Jefferson Barracks Park

Today it was so gloomy and overcast, but by late afternoon the weather cleared and the sun came out. By evening, my favorite part of the day, I was restless to get outside and do something, so hubby and I hiked a two mile trail at Jefferson Barracks Park, on the banks of the Mississippi River, just a five minute drive from our house. The park is spacious, 405 acres, and because of all the rain it looks like a jungle; the trees are thick, overgrown and the trail was mostly shaded. Every so often we'd step into a clearing where the sun dappled the tree tops and glistened through the leaves like diamonds.

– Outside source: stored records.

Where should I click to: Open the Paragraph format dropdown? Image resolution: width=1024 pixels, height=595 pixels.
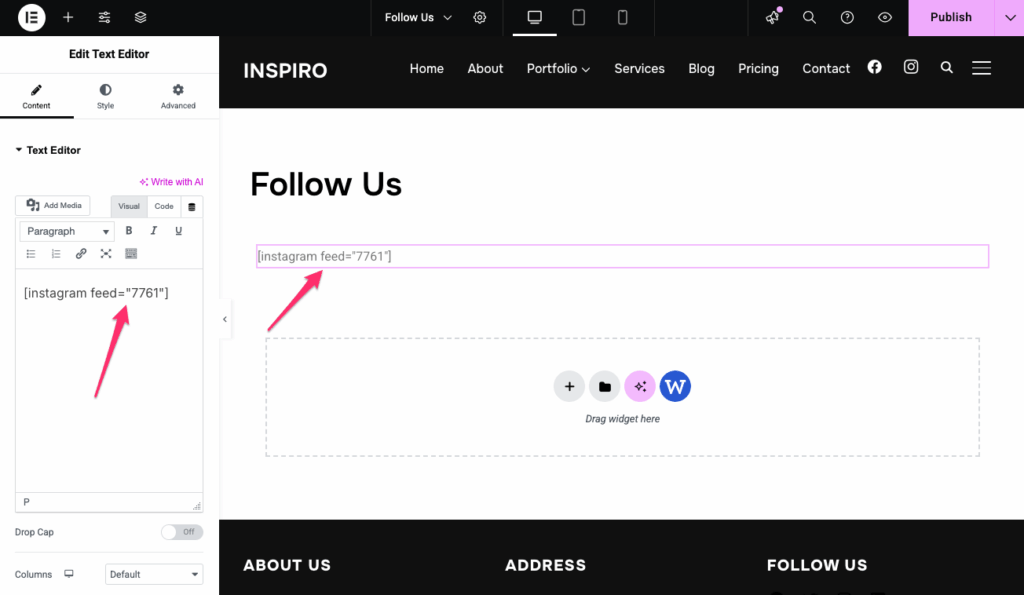click(67, 231)
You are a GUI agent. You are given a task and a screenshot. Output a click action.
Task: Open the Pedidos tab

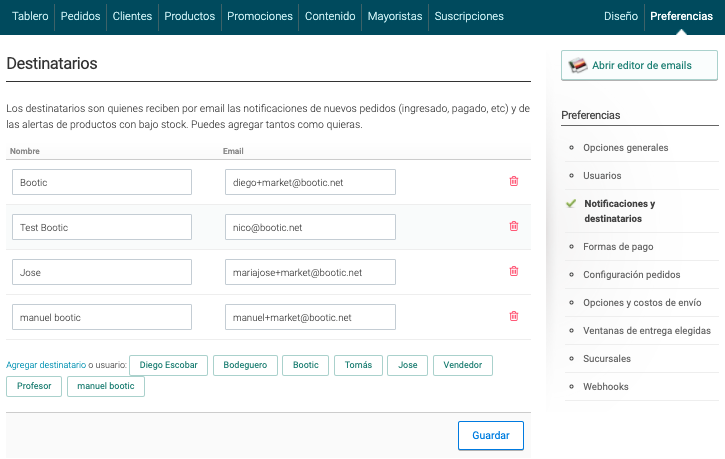point(80,16)
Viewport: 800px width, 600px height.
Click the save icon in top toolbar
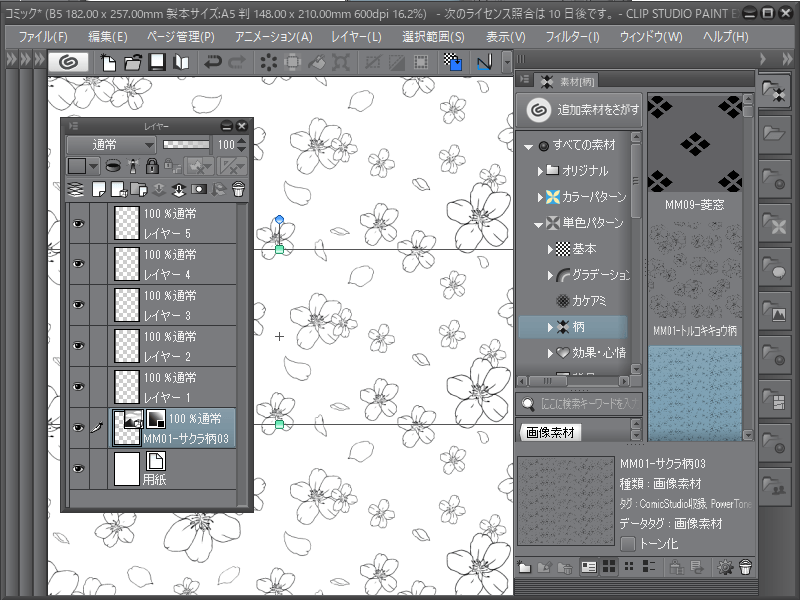157,62
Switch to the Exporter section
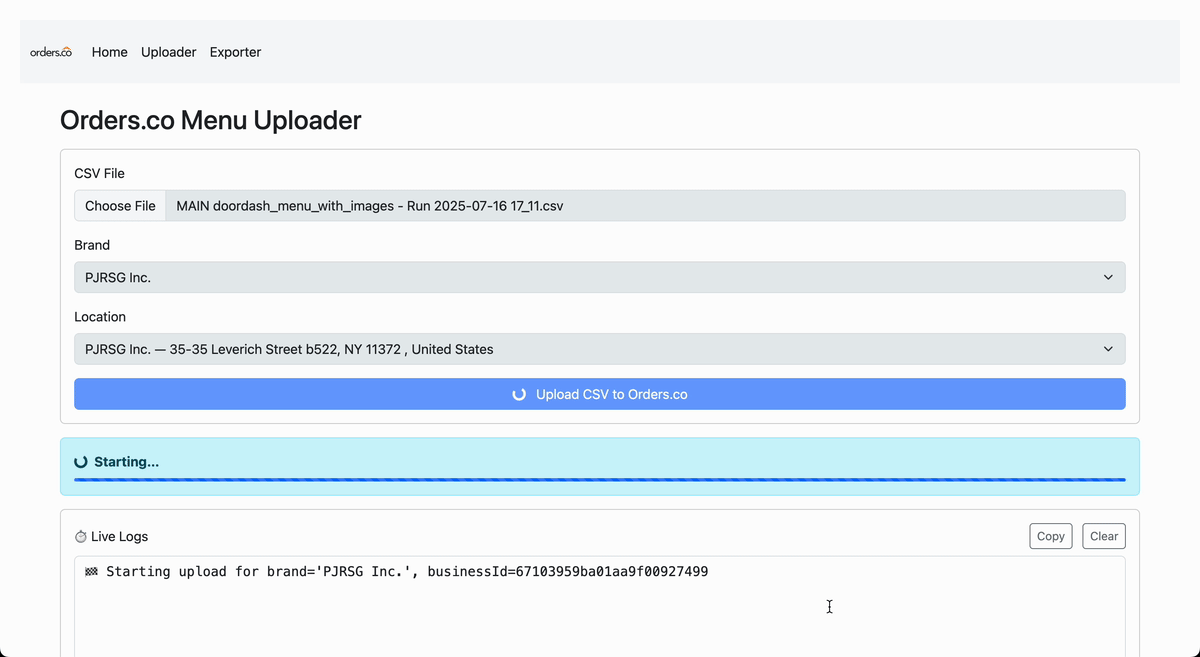Screen dimensions: 1200x657 point(235,52)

A spotted fawn grazed and kept a wary eye on us, but its mama was nearby and didn't raise tail and run, so the fawn took its cue from Mama.

As we hiked the trails and huffed up a few small hills, we imagined how the park must have been in its hey day. Jefferson Barracks is an historical park; it was the first permanent, active U.S. Army Post West of the Mississippi River. It has played a prominent role in every American confilct for 120years, from 1826-1946. During the Civil War it housed the largest military hospital. Not only did Civil War generals, Ulysses S. Grant and Robert E. Lee, spend time there, but so did my mom. Not during the Civil War and not in the capacity of soldier.

I remember her telling stories about when she was 16 or 17 during WW11. She and her sisters and girlfriends lived in Walnut Park, in far North St. Louis. On Friday nights they would board the Broadway bus and ride south to the end of the line, which was Jefferson Barracks. The girls would meet young soldiers who would take them to the movie theater or to dances, and then afterwards, escort them on the return bus ride to make sure they got home safely. She always said, "Times were different then; it was all so innocent and fun, and everyone just wanted to have a nice time. No funny business." I could almost hear Mom's echoing laughter floating through the park.

The main gate, a small, white, stone house still exists. I visualized soldiers and young ladies milling around the entrance on Friday evenings during the 1940's. A wave of nostalgia rushed over me, and I had to sit on a bench and let my thoughts wander over the hills, across the meadows and into the open fields where soldiers once trained, where people now leisurely stroll and the deer feed and frolic. Tonight, I miss my mom. I wish I had asked her so many more questions that didn't seem important at the time.


Susan said...

That was a nice post, Linda. Our Moms are always with us, aren't they? We can no longer ask them questions but we hold them so closely and dearly in our hearts. Susan

Bookie said...

Very nice read tonight, Linda. I don't think I have ever been in that park. Wish I had since it comes up in many things I read. Glad the weather was nice enough for you to be out in this evening.

Tammy said...

I agree--very nice. You captured all of it. And your last line is so true! I feel that way about almost everyone I've lost.

Terri Tiffany said...

I love that you could conjur up such good memories. I do that now about my mother and she is still alive.

Karen Lange said...

What a wonderful natural treasure to have close by! I appreciate you sharing your experience and thoughts.

My Mom recently passed away, and among the memories are questions I wished I'd asked. I also regret not asking or paying attention to some of the things my grandmother shared with me as well. Miss them both, very much.
Blessings for your week,

Linda O'Connell said...

Hi Ladies,
So glad you stopped by. Thank youfor your uplifting comments.